Tax Court of Canada Judgments

Decision Information

Decision Content

Docket: 2014-3589(IT)I

BETWEEN:

YVES ANDRÉ RIO,

Appellant,

and

HER MAJESTY THE QUEEN,

Respondent.

[OFFICIAL ENGLISH TRANSLATION]

 

Appeal heard on July 15, 2015, at Toronto, Ontario.

Before: The Honourable Justice Réal Favreau


Appearances:

For the appellant:

The appellant himself

Counsel for the respondent:

Rita Araujo

 

JUDGMENT

The appeal from the reassessments dated October 28, 2013, with respect to the 2010 and 2011 taxation years and from the initial assessment dated October 31, 2013, made under the Income Tax Act by the Minister of National Revenue is dismissed in accordance with the attached Reasons for Judgment.

Signed at Montréal, Canada, this 19th day of November 2015.

“Réal Favreau”

Favreau J.

Translation certified true

on this 4th day of January 2015

Daniela Guglietta, Translator



Citation: 2015 TCC 286

Date: 20151119

Docket: 2014-3589(IT)I

BETWEEN:

YVES ANDRÉ RIO,

Appellant,

and

HER MAJESTY THE QUEEN,

Respondent.

[OFFICIAL ENGLISH TRANSLATION]


REASONS FOR JUDGMENT

Favreau J.

[1]             The appellant filed an appeal before this Court to challenge the validity of the reassessments dated October 28, 2013, with respect to the 2010 and 2011 taxation years and the initial assessment dated October 31, 2013, with respect to his 2012 taxation year, which were made by the Minister of National Revenue (the Minister) under the Income Tax Act, R.S.C., 1985, c. 1 (5th Supp.) as it read in its application to the taxation years at issue (the Act).

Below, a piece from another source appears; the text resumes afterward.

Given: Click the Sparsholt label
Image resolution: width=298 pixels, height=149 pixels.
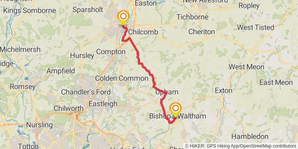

[2]             In making the reassessments dated October 28, 2013, the Minister disallowed the appellant’s employment expenses of $30,300 for each of the 2010 and 2011 taxation years.

[3]             Under the initial assessment dated October 31, 2013, the Minister disallowed the appellant’s employment expenses of $30,750 for the 2012 taxation year.

[4]             In determining the tax payable by the appellant for the  2010, 2011 and 2012 taxation years, the Minister assumed the following facts:

(a)    During the taxation years at issue, the appellant was employed with the Ministère du Revenu du Québec and then the Agence du Revenu du Québec (the employer);

(b)   The appellant has been working at its employer’s offices in Toronto without interruption since at least 2005;

(c)    Since August 9, 2004, the appellant has been renting an apartment located at 1003-62 Wellesley Street West, Toronto;

(d)   The appellant lives there with his wife;

(e)    The monthly rent paid by the appellant for this dwelling was $2,525 per month for the period from October 1, 2009, to June 30, 2012, and $2,600 per month for the period from July 1, 2012, to September 30, 2014;

(f)    In filing his income tax returns for the 2010, 2011 and 2012 taxation years, the appellant reported the following employment income:

(i)   2010: $133,564, including $74,129 in employment income, as well as an amount of $59,435 received from his employer as taxable allowances and benefits;

(ii) 2011: $135,769, including $75,204 in employment income, as well as an amount of $60,528 received from his employer as taxable allowances and benefits;

(iii)   2012: $136,534, including $75,623 in employment income, as well as an amount of $60,900 received from his employer as taxable allowances and benefits;

(g)   The respective amounts of $59,432, $60,528 and $60,900 received by the appellant during the 2010, 2011 and 2012 taxation years were reported by the appellant’s employer T4 slips (Statement of Remuneration Paid) as taxable allowances and benefits;

(h)   The respective amounts of $59,432, $60,528 and $60,900 received by the appellant from his employer during the taxation years at issue, covered expenses incurred for his dwelling in Toronto, as well as a provision for additional taxes related to that allowance;

(i)     In filing his income tax returns for the 2010, 2011 and 2012 taxation years, the appellant claimed a deduction for the respective amounts of $30,300, $30,300 and $30,750, as other employment expenses;

(j)     The amounts claimed by the appellant as employment expenses reflect the rents he paid for his apartment in Toronto during the taxation years at issue.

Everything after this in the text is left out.